A top of the table clash headlined the Bundesliga this weekend, with the then-leaders RB Leipzig taking on Schalke. In a game in which many expected Leipzig to continue their good form, they instead struggled against a well-drilled, excellent Schalke side who deservedly took home three points on the day. In this tactical analysis, I’ll take a look at Leipzig’s problems in the game, and also analyse the effect Schalke’s shape and play had on those problems.

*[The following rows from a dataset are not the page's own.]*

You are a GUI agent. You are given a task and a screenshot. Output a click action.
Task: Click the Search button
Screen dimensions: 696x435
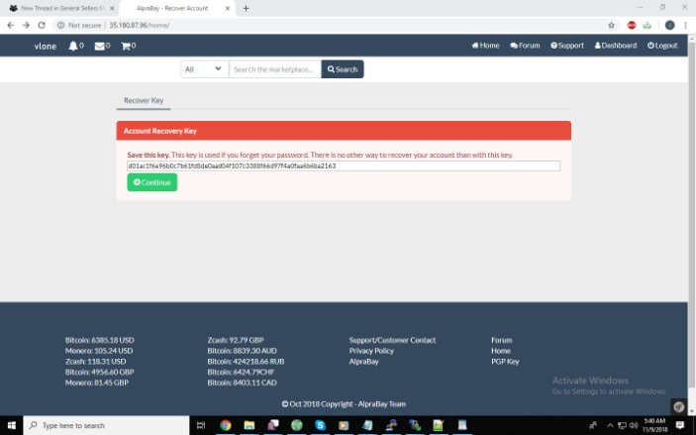[x=343, y=69]
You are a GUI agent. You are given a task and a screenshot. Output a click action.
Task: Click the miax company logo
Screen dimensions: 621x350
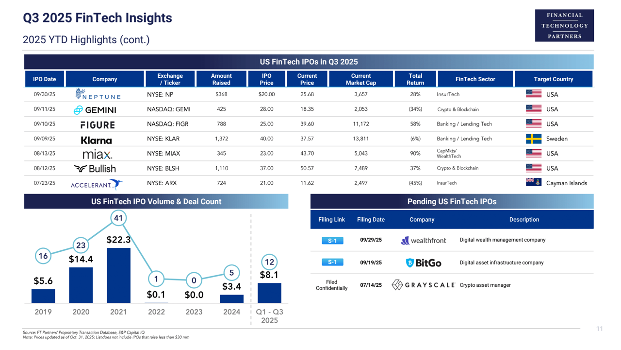point(97,155)
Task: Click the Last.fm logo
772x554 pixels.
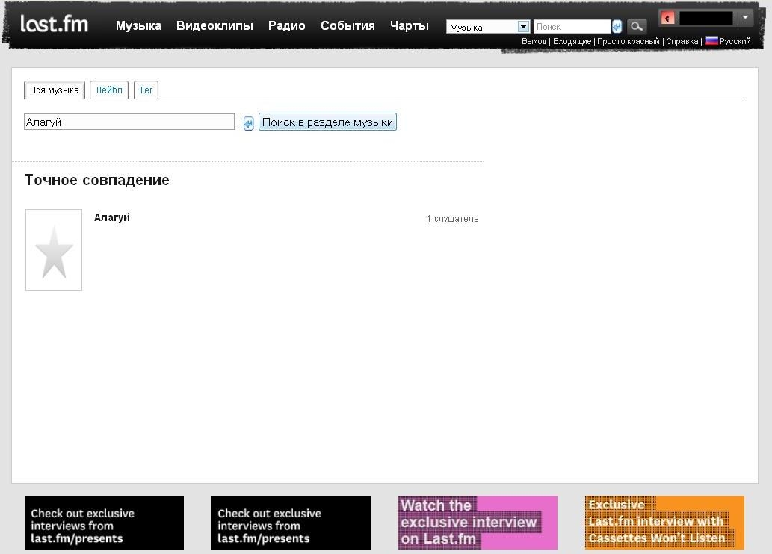Action: (54, 24)
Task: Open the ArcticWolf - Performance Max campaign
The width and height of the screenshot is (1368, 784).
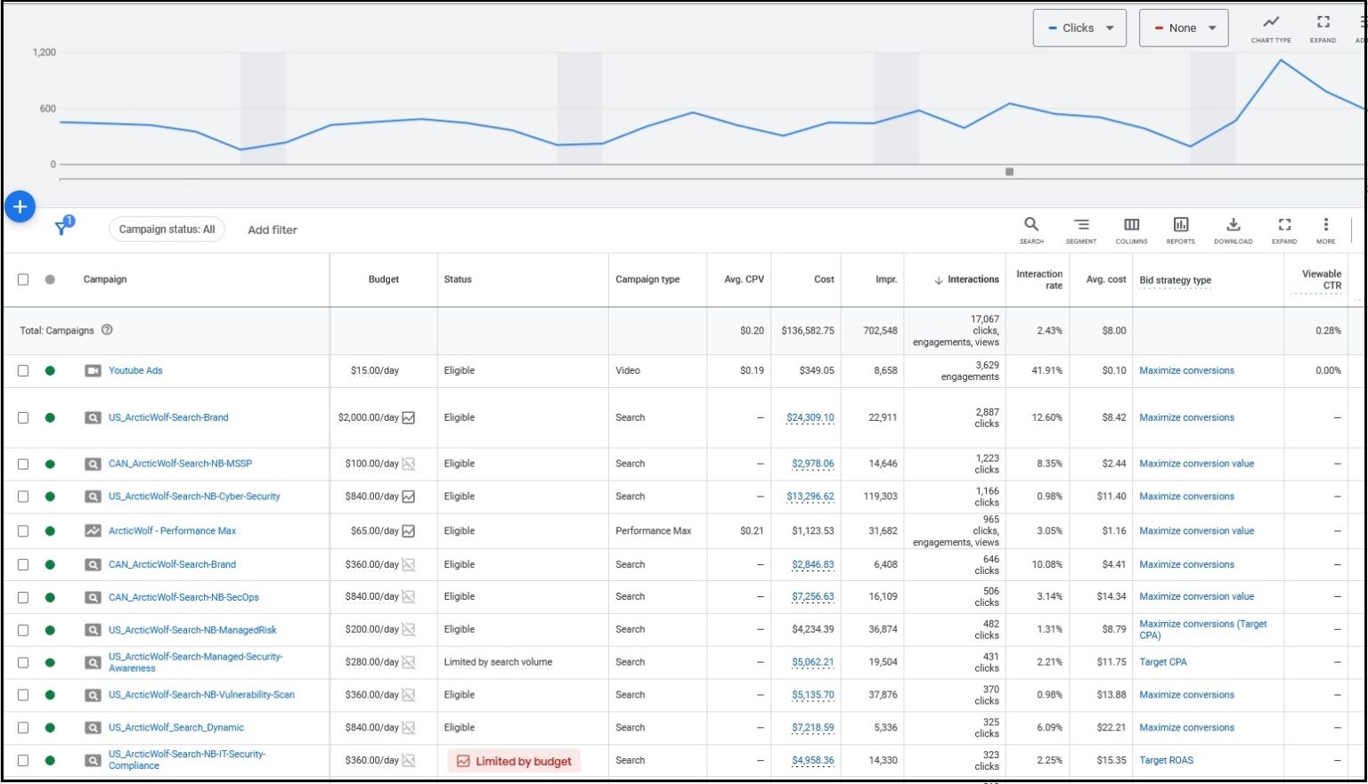Action: click(172, 531)
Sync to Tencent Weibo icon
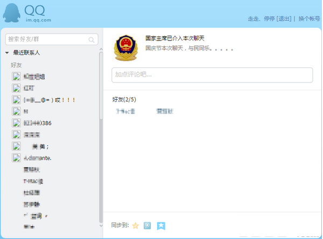The image size is (323, 239). (147, 226)
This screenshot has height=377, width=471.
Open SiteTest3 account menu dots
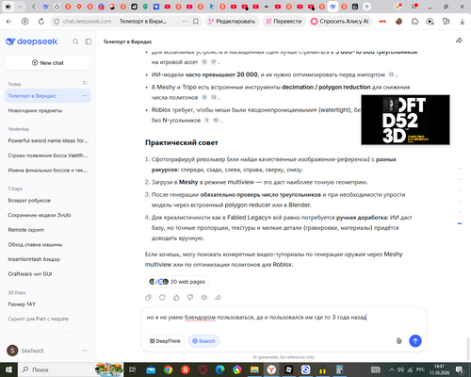click(x=85, y=351)
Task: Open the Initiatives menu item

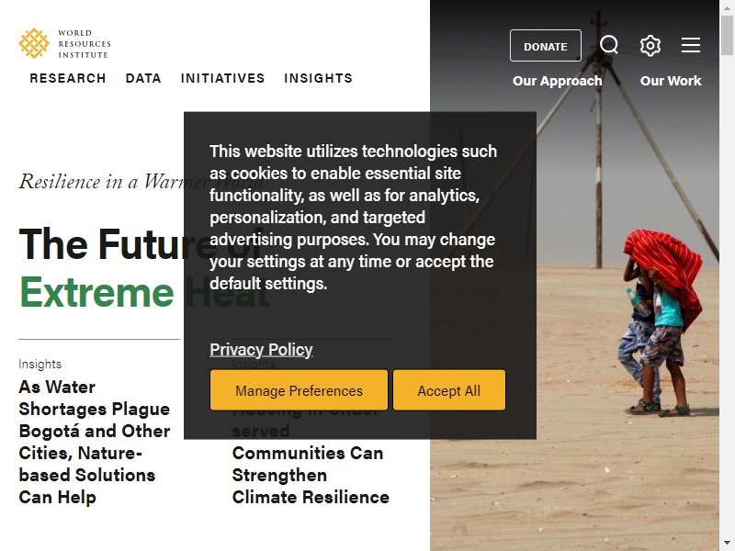Action: click(x=222, y=78)

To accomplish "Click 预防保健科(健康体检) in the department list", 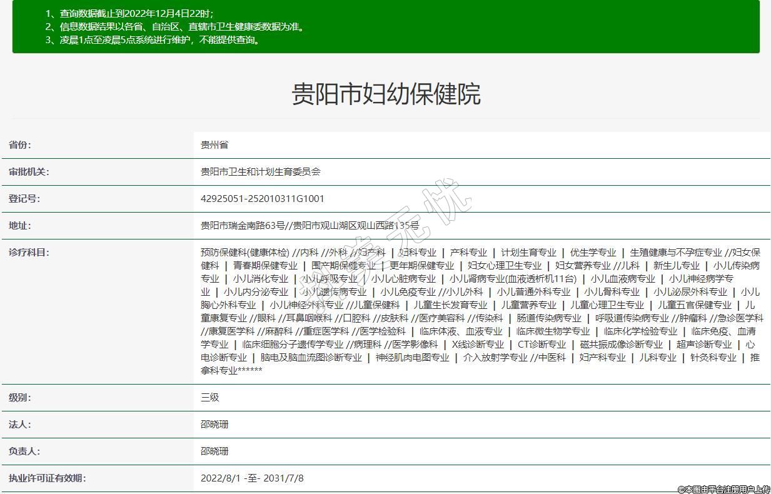I will coord(244,253).
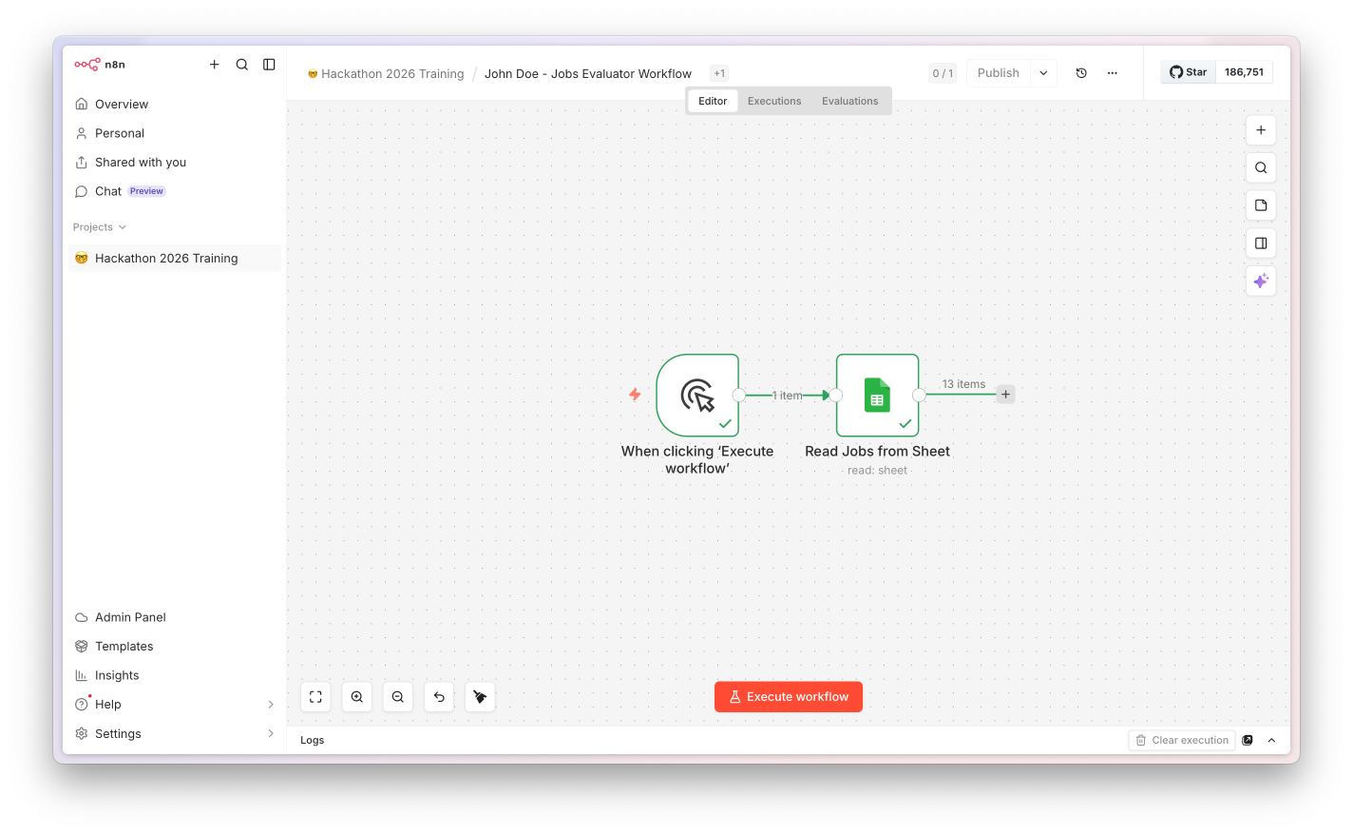Click the Execute workflow button

(789, 697)
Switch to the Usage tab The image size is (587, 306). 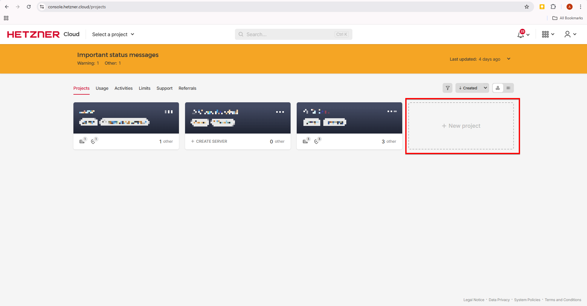pos(102,88)
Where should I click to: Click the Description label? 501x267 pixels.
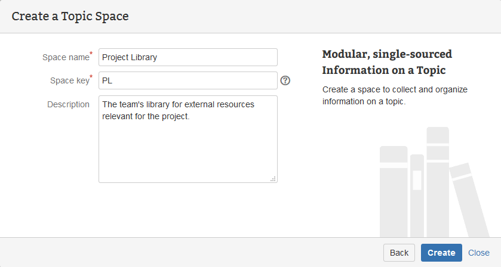[68, 104]
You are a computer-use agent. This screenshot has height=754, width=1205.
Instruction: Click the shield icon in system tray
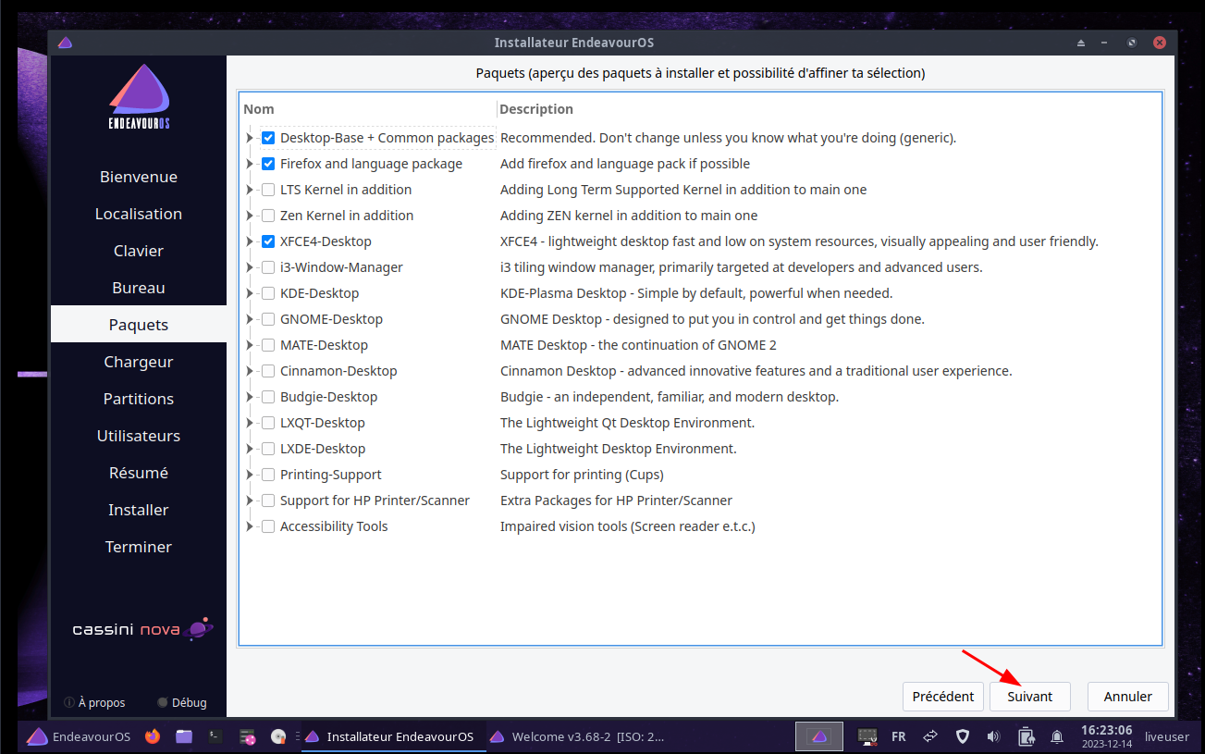pos(962,736)
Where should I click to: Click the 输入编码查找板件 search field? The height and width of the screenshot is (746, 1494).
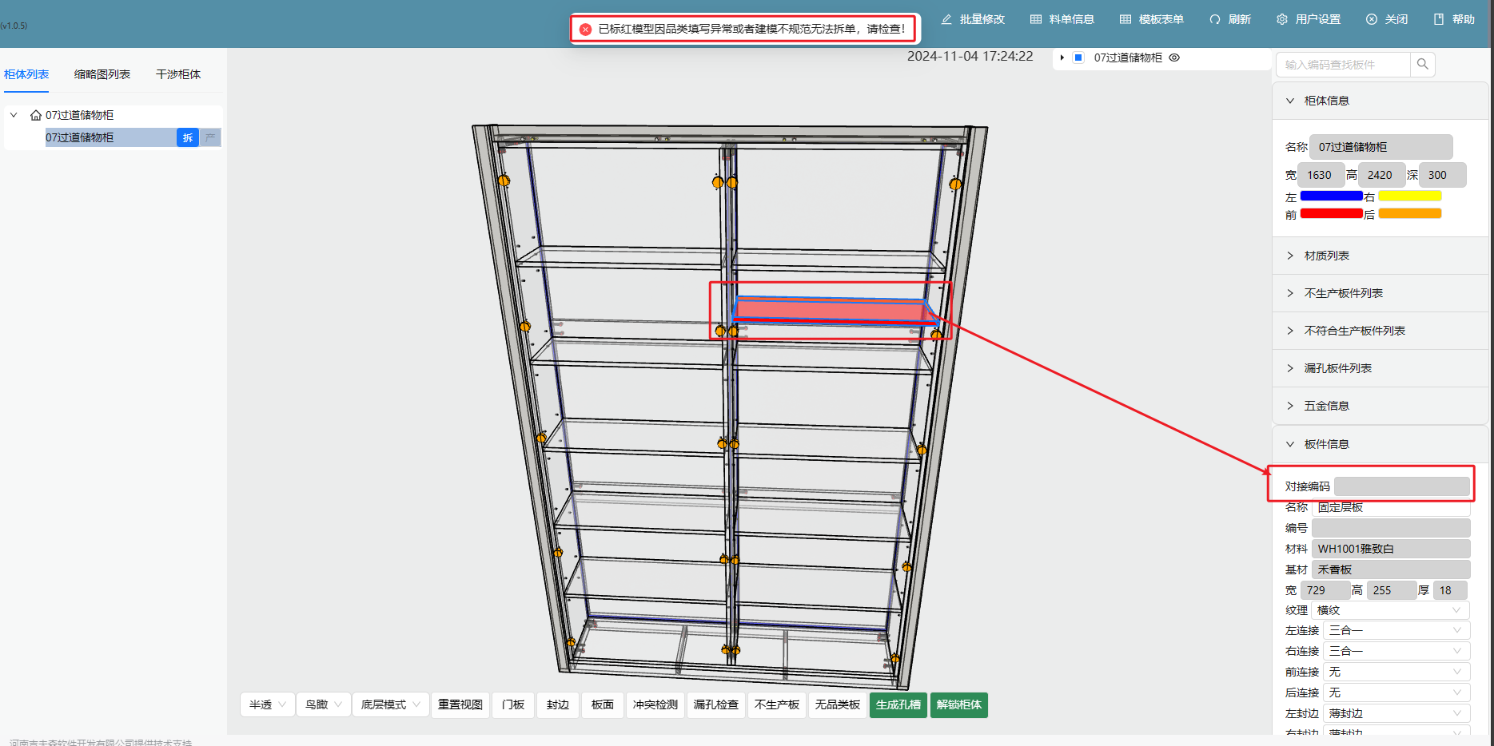coord(1345,65)
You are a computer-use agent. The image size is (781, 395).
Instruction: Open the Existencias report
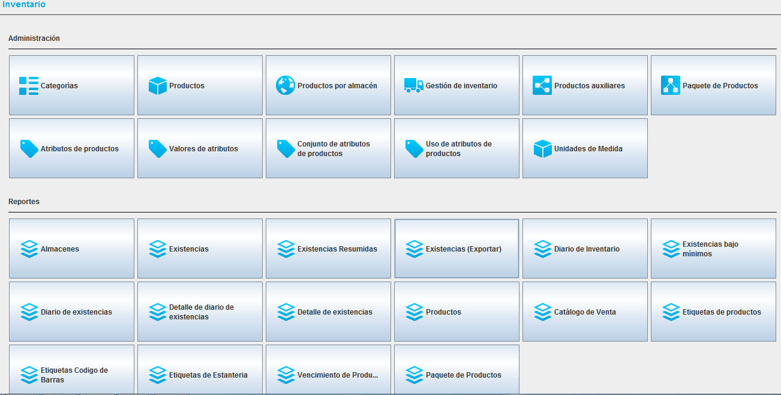pos(200,249)
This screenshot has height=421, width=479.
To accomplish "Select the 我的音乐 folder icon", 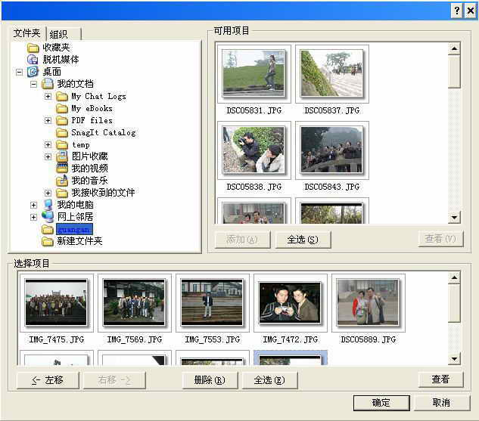I will (62, 181).
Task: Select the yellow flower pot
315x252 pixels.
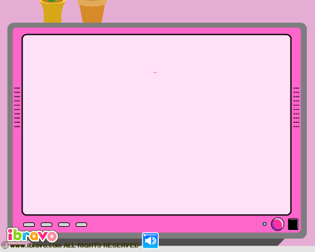Action: tap(52, 11)
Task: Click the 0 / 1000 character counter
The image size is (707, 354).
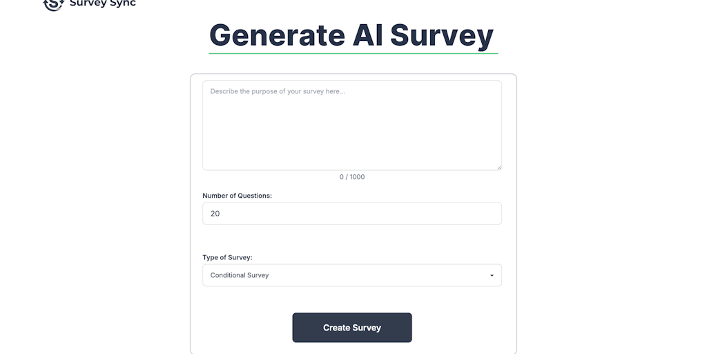Action: 352,177
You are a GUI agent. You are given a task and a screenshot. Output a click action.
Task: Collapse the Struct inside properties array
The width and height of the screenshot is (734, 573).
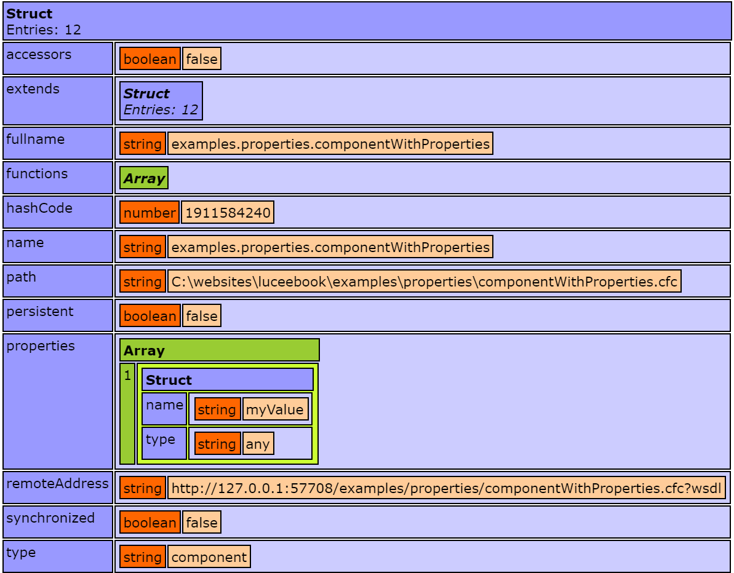pos(227,380)

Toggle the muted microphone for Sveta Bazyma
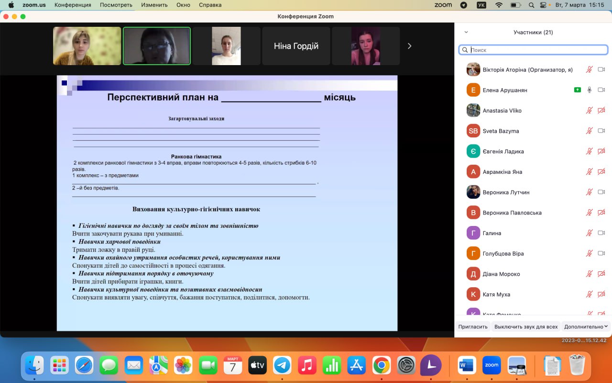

Leipzig lined up in a 4-4-2 while Schalke opted for an unconventional shape of a 4-1-3-2, which was most often seen when they were pressing Leipzig. The formation was flexible throughout the game, except for the pair of Guido Burgstaller and Rabbi Matondo who stayed up front throughout, as Schalke were insistent on keeping them forward throughout the game.
Schalke’s effective press
A key part of Schalke’s ability to control Leipzig without much possession was their pressing structure, which was very successful particularly in the first half. Below we can see the 4-1-3-2 structure mentioned earlier that Schalke pressed in for most of the game. The two strikers were responsible for pressing the two central defenders of Leipzig, which often resulted in passes being played wide to a deep full-back, as we can see here.
This left Schalke pressing in this kind of structure highlighted below. Similar to a diamond pressing scheme, the widest central midfielder would press the full-back, while the other two central midfield players would tuck across to cover the remaining central options.